Questo è il primo di tre romanzi e due
interludi, pubblicati tra il 1906 e il 1921 con il titolo “La saga dei
Forsyte”. L’autore, John Galsworthy, vinse il premio Nobel nel 1932, un anno
prima di morire.
È
Soames Forsyte il protagonista di questo primo romanzo, è lui ‘il possidente’
(questo è il titolo in italiano), ma, insieme a lui tutta la famiglia Forsyte
vive su queste pagine, e la famiglia Forsyte rappresenta l’alta media borghesia
inglese- Galsworthy conia addirittura un sostantivo, ‘forsyteismo’, per
indicare l’atteggiamento, il ‘credo’ della società a cui i Forsyte
appartengono. Un credo che si riassume in una sola parola, ‘possesso’. È questo
il metro di giudizio per stimare il valore di una persona, o di una cosa.
‘Quanto costa?’, ‘quanto avrà pagato?’, ‘su quanti soldi all’anno può
contare?’. È lo stesso divario che appare in “Howards End” di Forster, del
1910, fra i Wilcoxes per cui è il denaro che conta e le sorelle Schlegel amanti
dell’arte, della musica e della letteratura.
sullo schermo
Il più anziano della famiglia, il maggiore dei numerosi fratelli e sorelle Forsyte, è Jolyon, un gran vecchio e una figura molto bella, forse perché ha già molto sofferto. Suo figlio, Jolyon come lui, ha abbandonato la moglie e la piccola June, per inseguire l’amore. Scandalo in famiglia. Oltretutto fa il pittore- un Forsyte squattrinato e artista? June è cresciuta con il nonno che la adora ed è pronto ad accettare in famiglia l’architetto Philip Bosinney di cui è innamorata. I Forsyte gli appioppano subito un soprannome che dice tutto il loro disprezzo per lui- ‘il bucaniere’, che è come dire, il filibustiere, il pirata. E tuttavia Soames, per auto glorificarsi e per ingraziarsi la moglie Irene, affida proprio al bucaniere l’incarico di costruire per lui una villa in campagna. Da questo punto tutto è prevedibile- il matrimonio di Soames con Irene è un’unione di facciata, lei è bellissima, lui l’ha corteggiata a lungo finché lei ha ceduto (soldi, sempre questione di soldi: che altre scelte ha una donna senza un patrimonio oltre a quella di sposare un uomo ricco?), Soames non riesce proprio a capire perché lei lo odi, e poi, diamine, lei è sua moglie, lei è sua, un suo possesso, una moglie deve adempiere al dovere coniugale, volente o no. E l’amore tra Irene e Bosinney è come una fiammata, povera piccola June, che possibilità ha di tenersi il fidanzato? La fiammata diventa un incendio che distruggerà tutto e tutti.

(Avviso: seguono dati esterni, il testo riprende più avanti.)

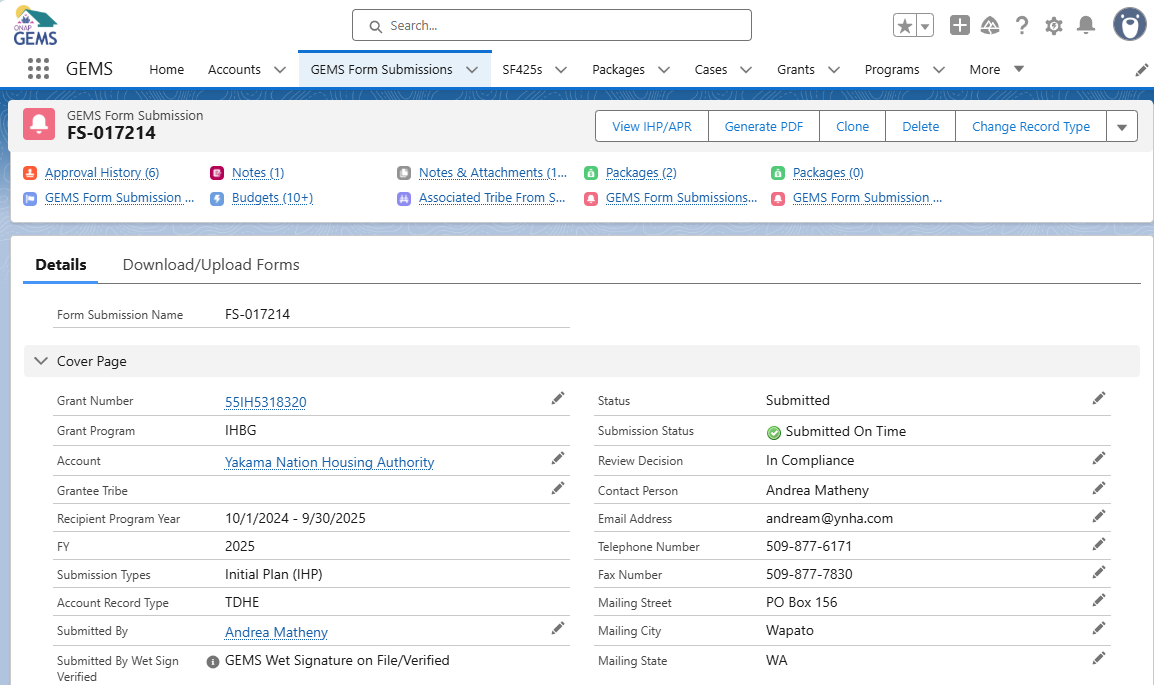Click the Wet Sign Verified info icon
The height and width of the screenshot is (685, 1154).
[x=213, y=662]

I personaggi sono tanti ma Galsworthy è un maestro
sia nell’esaminare l’evolversi dei rapporti tra padri e figli (il grande
vecchio, Jolyon, si riavvicina al figlio, artista anche lui come Bosinney), tra
nonno e nipoti, tra mariti e mogli, sia nella delicatezza fatta di sottintesi
con cui osserva l’attrazione fatale fra Irene e l’architetto (nessuna scena li
ritrae da soli eppure anche il non-detto è chiaro), sia nello scrivere del
divorante desiderio di vendetta di Soames, sia, infine, nel dipingere sullo
sfondo Londra con i suoi parchi e la sua nebbia o la dolce campagna inglese.
Viene da pensare che nessuno scrittore
contemporaneo è più capace di scrivere romanzi come questo.